Exercise aim: Look below for the line with "Given: Expand left" and the line with "Screen dimensions: 1017x628"; repeat exactly those two lines and all lines between them, but no pictures.

***** Available data

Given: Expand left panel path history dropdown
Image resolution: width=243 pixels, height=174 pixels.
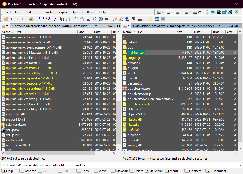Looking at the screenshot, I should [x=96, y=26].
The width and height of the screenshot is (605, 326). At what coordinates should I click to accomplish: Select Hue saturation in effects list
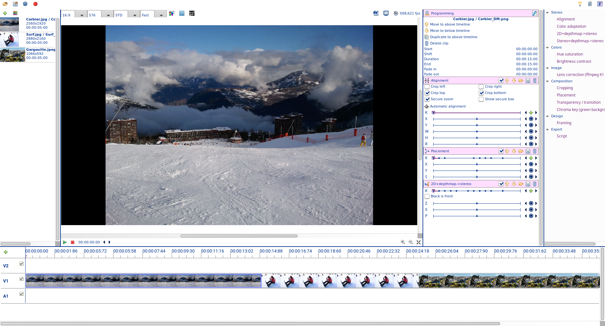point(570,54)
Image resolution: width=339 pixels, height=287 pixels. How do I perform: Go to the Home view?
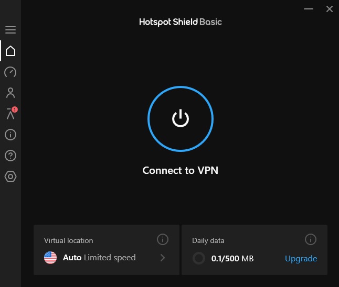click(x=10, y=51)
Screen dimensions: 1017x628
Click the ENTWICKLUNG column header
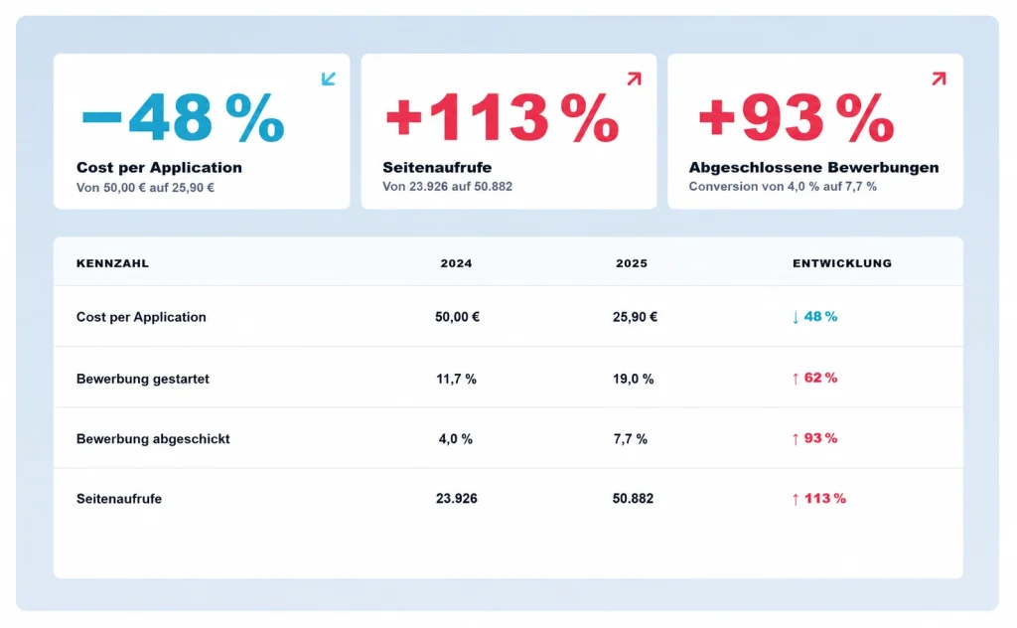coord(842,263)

**********
***** Available data

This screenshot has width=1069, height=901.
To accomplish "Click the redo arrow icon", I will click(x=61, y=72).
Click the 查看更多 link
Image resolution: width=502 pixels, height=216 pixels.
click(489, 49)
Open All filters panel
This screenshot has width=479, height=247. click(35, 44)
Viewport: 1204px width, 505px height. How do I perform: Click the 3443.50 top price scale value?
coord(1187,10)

**********
***** Available data

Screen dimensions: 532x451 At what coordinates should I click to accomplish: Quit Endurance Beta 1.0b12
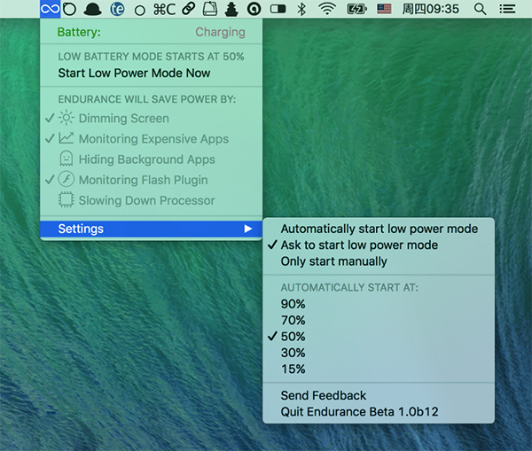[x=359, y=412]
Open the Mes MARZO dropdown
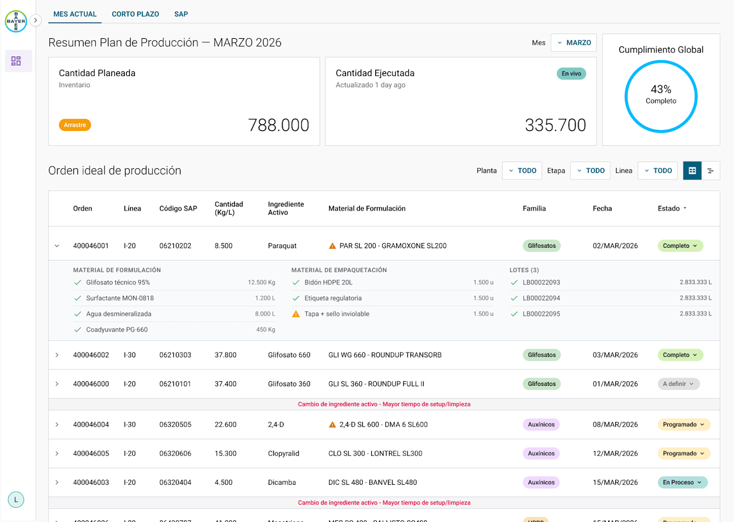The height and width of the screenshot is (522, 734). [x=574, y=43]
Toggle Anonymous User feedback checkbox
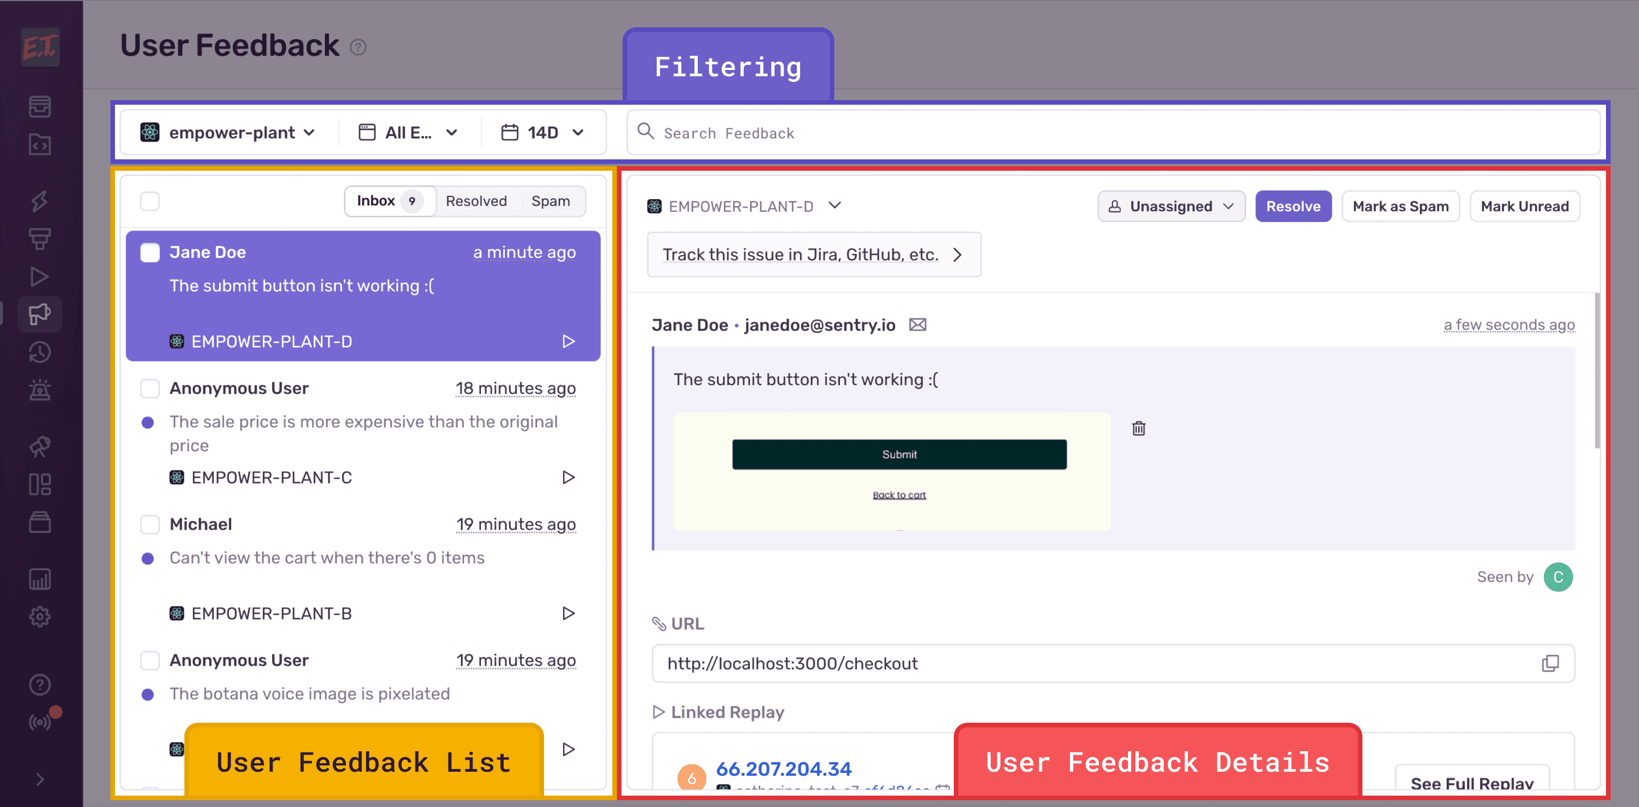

**********

Solution to this task:
Given: Expand left panel path history dropdown
Image resolution: width=243 pixels, height=174 pixels.
Looking at the screenshot, I should [x=96, y=26].
The width and height of the screenshot is (605, 326). At what coordinates should I click to accomplish: Select Hue saturation in effects list
point(570,54)
Image resolution: width=339 pixels, height=287 pixels. How do I perform: Go to the Home view?
click(x=10, y=51)
Screen dimensions: 1017x628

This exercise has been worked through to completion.